FoodSense: A Multisensory Food Dataset and Benchmark for Predicting Taste, Smell, Texture, and Sound from Images
For researchers in multimodal AI and cognitive science, this provides the first benchmark for image-based multisensory prediction, though the task is niche and the model's gains are not quantified against prior work.
This work introduces FoodSense, a dataset of 66,842 human-annotated image pairs for predicting taste, smell, texture, and sound from food images, and FoodSense-VL, a vision-language model that achieves strong performance on this task, revealing that standard metrics are insufficient for evaluating sensory inference.
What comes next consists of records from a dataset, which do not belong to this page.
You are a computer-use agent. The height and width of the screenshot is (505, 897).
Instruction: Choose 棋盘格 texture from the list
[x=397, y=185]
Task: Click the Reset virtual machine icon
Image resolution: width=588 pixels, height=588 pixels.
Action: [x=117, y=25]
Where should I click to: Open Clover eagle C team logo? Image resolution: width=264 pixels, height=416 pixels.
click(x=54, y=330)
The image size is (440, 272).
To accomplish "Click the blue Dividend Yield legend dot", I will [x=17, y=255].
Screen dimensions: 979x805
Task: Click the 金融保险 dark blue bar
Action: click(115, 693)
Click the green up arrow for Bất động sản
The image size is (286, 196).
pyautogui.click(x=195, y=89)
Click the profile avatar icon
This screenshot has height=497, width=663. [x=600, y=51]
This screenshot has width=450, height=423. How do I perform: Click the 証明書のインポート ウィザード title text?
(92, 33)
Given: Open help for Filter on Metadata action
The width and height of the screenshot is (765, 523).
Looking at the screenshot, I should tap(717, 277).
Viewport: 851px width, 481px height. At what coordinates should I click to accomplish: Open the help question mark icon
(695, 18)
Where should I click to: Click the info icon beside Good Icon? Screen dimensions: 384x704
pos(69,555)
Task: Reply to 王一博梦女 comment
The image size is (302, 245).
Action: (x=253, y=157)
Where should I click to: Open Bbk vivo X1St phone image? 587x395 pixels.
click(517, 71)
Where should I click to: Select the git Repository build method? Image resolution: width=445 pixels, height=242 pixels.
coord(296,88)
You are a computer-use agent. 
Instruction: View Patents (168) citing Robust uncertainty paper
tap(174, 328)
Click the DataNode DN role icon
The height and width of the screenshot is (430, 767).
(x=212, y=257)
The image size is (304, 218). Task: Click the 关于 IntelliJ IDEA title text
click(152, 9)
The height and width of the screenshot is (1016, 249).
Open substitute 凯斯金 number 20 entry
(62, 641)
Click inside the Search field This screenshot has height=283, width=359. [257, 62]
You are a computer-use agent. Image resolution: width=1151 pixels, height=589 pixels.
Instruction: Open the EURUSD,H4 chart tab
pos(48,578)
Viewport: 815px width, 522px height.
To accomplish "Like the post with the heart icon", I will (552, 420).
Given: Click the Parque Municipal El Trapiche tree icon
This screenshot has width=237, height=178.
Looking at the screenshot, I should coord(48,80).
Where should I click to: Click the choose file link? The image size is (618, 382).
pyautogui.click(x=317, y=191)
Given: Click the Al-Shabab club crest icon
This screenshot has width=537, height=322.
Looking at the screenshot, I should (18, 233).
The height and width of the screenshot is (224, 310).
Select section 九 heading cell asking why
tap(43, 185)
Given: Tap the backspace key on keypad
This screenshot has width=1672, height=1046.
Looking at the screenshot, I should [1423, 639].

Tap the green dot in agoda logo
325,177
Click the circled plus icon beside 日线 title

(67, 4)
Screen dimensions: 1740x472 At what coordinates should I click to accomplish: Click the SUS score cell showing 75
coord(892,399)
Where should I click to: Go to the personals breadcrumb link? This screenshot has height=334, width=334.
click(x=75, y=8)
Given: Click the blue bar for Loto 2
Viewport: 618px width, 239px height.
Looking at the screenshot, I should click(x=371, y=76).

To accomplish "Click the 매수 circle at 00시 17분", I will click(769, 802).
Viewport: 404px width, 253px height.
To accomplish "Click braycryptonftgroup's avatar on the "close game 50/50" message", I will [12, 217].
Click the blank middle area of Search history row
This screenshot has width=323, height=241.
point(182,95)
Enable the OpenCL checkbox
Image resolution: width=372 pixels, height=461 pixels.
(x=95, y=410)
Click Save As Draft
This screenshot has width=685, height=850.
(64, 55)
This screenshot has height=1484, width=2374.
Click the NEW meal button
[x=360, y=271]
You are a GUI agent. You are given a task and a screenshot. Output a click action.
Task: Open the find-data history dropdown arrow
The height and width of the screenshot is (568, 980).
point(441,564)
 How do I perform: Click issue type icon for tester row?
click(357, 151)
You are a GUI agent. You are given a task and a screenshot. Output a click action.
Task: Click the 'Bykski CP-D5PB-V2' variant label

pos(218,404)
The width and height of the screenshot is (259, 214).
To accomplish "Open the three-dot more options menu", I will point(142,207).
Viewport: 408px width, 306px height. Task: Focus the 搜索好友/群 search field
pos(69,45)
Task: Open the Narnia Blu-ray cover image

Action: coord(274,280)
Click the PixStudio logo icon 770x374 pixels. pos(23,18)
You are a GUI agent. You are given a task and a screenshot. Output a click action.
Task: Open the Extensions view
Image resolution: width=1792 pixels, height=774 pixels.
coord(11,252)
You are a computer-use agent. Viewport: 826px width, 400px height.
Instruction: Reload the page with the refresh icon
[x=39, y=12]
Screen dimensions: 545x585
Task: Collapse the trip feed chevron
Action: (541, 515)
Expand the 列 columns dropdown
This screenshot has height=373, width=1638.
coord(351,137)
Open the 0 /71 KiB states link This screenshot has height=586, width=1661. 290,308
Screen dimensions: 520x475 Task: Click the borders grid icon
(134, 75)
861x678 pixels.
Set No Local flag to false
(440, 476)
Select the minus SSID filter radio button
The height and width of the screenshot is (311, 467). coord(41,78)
Humans routinely infer taste, smell, texture, and even sound from food images a phenomenon well studied in cognitive science. However, prior vision language research on food has focused primarily on recognition tasks such as meal identification, ingredient detection, and nutrition estimation. Image-based prediction of multisensory experience remains largely unexplored. We introduce FoodSense, a human-annotated dataset for cross-sensory inference containing 66,842 participant-image pairs across 2,987 unique food images. Each pair includes numeric ratings (1-5) and free-text descriptors for four sensory dimensions: taste, smell, texture, and sound. To enable models to both predict and explain sensory expectations, we expand short human annotations into image-grounded reasoning traces. A large language model generates visual justifications conditioned on the image, ratings, and descriptors. Using these annotations, we train FoodSense-VL, a vision language benchmark model to produce both multisensory ratings and grounded explanations directly from food images. This work connects cognitive science findings on cross-sensory perception with modern instruction tuning for multimodal models and shows that many popular evaluation metrics are insufficient for visually sensory inference.